| Извлечённый текст |
####################

Шрифт:
Интервал:
Закладка:
Книга, которую ЭМИЛИЯ ДЮ ШАТЛЕ заканчивала в свои последние дни — «Principes Mathématiques de la Philosophie Naturelle»[8], — пользовалась большим успехом в научных кругах того времени. Первое ее издание можно увидеть в парижской Национальной библиотеке. Замок де Сирей был во время Революции разграблен и заколочен досками, но по окончании ее восстановлен. Первый сын дю Шатле до этого не дожил — в пору правления Людовика XVI он был назначен послом в Британии, что и привело его после возвращения во Францию, к аресту, а затем и к смерти на гильотине. «Если бы я была королем, — написала однажды дю Шатле, — …женщин ценили бы куда больше, а у мужчин появился бы новый предмет подражания».
АНРИ ПУАНКАРЕ прожил после публикации эйнштейновских статей 1905 года семь лет, так до конца и не смирившись с тем, что за пределами Франции никто его основателем теории относительности не признает. В последние годы жизни он написал несколько ярких, богатых мыслями эссе о творчестве. Он также позаботился о том, чтобы никто из желающих развивать созданные Эйнштейном теории не смог сделать во Франции научную карьеру.
МИЛЕВА МАРИЧ-ЭЙНШТЕЙН продолжала питать к мужу уважение и после того, как он завел новый роман, а брак их распался. Когда он предложил ей в качестве компенсации за развод свою будущую Нобелевскую премию, она ничего необычного в предположении о том, что Эйнштейн эту премию получит, не усмотрела. (В 1922-м, получив ее, — правда не за теорию относительности, поскольку Шведская академия все еще не считала правоту этой теории доказанной, — Эйнштейн, как и обещал, сразу же перевел на имя Милевы значительную сумму, к этой премии прилагаемую.)
После развода Милева замуж больше не вышла, а поскольку она упустила в свое время возможность пересдать университетские выпускные экзамены (полученные ею оценки были чуть ниже тех, которые требовались для получения преподавательской должности), не сделала и сколько-нибудь значительной карьеры. Первый ее сын стал профессором Беркли, преподавал инженерную науку, однако второй провел половину жизни в клиниках для душевнобольных и заботы о нем подорвали здоровье Милевы. Она умерла в Цюрихе в 1948 году, одинокая и впадавшая во все более сильную депрессию.

####################

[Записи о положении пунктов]
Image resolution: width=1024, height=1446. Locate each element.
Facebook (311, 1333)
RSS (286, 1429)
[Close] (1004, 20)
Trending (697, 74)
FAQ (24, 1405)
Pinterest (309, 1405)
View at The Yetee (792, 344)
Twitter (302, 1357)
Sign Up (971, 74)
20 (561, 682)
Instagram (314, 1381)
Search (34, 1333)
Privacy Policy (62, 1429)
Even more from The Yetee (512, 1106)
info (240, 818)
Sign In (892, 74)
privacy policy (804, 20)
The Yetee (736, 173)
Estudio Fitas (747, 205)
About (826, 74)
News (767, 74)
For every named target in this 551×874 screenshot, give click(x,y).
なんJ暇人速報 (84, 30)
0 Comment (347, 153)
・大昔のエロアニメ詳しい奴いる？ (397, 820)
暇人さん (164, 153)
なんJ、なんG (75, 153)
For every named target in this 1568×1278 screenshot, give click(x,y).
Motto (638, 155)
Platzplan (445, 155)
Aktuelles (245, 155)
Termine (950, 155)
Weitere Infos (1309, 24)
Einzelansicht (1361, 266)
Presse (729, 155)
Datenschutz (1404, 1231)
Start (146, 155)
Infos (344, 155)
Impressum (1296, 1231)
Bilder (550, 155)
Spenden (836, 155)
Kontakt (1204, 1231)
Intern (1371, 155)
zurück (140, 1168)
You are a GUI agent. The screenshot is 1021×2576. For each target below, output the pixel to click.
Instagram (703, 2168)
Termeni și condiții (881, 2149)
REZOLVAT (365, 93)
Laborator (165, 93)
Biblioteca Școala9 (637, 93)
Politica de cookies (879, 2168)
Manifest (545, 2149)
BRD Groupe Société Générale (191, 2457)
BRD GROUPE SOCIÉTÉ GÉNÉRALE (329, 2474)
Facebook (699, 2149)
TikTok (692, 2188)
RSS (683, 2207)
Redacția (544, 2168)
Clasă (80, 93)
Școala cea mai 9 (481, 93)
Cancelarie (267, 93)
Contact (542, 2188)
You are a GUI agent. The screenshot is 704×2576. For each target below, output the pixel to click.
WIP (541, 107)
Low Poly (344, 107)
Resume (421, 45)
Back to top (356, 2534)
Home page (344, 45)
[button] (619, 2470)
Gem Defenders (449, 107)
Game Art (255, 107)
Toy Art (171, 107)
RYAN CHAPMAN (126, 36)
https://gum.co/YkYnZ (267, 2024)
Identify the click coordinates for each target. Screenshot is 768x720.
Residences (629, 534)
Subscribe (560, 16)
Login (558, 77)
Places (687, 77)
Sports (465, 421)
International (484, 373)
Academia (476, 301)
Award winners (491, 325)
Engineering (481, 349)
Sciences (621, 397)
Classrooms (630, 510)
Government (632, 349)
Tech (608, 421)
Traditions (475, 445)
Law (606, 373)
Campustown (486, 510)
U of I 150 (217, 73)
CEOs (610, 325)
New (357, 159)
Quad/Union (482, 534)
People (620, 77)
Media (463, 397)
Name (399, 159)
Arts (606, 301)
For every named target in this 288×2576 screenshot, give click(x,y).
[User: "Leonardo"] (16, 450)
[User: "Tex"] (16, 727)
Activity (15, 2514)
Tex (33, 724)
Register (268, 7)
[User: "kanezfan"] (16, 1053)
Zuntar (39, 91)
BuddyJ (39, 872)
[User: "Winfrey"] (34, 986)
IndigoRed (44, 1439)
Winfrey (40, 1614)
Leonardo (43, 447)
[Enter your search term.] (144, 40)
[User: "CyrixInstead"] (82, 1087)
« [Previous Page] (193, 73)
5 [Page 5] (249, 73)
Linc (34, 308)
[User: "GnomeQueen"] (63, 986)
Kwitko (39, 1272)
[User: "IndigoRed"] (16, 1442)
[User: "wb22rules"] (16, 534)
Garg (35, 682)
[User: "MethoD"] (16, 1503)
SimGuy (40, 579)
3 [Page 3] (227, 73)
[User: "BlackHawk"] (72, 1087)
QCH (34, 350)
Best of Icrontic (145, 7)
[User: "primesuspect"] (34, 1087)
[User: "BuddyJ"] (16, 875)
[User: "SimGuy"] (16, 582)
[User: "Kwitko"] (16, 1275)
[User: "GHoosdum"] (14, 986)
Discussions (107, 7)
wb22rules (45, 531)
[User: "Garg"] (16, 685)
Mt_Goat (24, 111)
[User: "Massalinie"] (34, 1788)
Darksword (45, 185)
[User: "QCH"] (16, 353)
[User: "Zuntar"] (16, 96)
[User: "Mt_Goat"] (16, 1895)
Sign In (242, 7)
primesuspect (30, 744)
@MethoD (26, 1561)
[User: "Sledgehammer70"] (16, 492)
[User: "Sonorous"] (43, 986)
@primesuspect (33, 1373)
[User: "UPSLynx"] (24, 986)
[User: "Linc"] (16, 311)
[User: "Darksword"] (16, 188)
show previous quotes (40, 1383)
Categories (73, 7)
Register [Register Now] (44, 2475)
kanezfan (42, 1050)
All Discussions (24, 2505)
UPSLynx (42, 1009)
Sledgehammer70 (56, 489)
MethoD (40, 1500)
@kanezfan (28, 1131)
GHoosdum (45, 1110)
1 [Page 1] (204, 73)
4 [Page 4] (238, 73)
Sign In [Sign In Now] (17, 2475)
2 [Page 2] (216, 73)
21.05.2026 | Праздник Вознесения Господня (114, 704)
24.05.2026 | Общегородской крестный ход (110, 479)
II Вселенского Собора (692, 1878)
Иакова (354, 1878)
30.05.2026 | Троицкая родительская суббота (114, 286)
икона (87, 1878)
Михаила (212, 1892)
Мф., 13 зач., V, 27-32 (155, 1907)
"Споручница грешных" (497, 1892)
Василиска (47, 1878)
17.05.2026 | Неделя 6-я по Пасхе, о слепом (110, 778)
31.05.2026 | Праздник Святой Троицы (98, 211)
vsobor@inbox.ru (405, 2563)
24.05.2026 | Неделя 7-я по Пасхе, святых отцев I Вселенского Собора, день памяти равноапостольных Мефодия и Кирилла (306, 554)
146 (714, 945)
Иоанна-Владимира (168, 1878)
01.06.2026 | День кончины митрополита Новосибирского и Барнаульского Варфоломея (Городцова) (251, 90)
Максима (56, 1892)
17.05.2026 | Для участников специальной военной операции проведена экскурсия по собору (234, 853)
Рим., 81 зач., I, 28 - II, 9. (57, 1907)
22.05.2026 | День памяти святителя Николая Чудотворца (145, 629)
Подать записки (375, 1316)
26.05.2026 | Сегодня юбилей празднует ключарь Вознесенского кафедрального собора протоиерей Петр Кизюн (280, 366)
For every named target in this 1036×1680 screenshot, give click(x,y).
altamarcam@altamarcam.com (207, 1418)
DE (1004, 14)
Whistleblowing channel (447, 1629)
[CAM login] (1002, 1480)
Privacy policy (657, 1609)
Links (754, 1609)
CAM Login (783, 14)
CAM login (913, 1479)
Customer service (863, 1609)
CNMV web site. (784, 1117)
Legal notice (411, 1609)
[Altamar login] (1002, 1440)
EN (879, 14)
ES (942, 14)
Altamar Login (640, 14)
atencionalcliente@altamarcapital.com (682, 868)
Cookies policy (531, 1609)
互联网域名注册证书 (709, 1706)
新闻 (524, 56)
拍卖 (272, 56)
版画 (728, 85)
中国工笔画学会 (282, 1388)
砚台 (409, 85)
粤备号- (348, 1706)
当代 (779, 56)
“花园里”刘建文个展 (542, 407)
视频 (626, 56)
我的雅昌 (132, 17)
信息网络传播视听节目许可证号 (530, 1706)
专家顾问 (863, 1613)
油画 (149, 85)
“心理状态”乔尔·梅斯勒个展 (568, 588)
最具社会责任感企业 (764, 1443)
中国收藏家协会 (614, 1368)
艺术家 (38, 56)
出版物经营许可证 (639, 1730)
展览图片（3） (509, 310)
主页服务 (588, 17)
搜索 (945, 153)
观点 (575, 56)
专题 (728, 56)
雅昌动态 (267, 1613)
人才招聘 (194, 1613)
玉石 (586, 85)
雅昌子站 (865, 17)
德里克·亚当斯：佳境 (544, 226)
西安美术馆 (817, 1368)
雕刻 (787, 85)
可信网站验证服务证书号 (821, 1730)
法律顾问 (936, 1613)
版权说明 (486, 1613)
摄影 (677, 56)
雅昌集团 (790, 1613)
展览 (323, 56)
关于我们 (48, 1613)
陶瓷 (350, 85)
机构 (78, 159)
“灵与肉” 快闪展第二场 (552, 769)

####################

| Задание A |
Опираясь на извлечённый текст, объясните в одном-двух предложениях, почему Нобелевскую премию 1922 года Эйнштейн получил не за теорию относительности.
| Задание B |
Перескажите извлечённый текст ровно в трёх предложениях.

| Полный ответ A |
Шведская академия всё ещё не считала правоту теории относительности доказанной, поэтому премия была присуждена Эйнштейну не за эту теорию.

| Полный ответ B |
Книга Эмилии дю Шатле «Principes Mathématiques de la Philosophie Naturelle» пользовалась большим успехом в научных кругах, а её первый сын, назначенный послом в Британии при Людовике XVI, по возвращении во Францию был арестован и казнён на гильотине. Анри Пуанкаре прожил после статей Эйнштейна 1905 года семь лет, так и не смирившись с тем, что за пределами Франции его не признают основателем теории относительности, и позаботился, чтобы развивающие теории Эйнштейна не смогли сделать во Франции научную карьеру. Милева Марич-Эйнштейн после развода получила от Эйнштейна значительную сумму, прилагавшуюся к его Нобелевской премии, однако заметной карьеры не сделала и умерла в Цюрихе в 1948 году одинокой и во всё более сильной депрессии.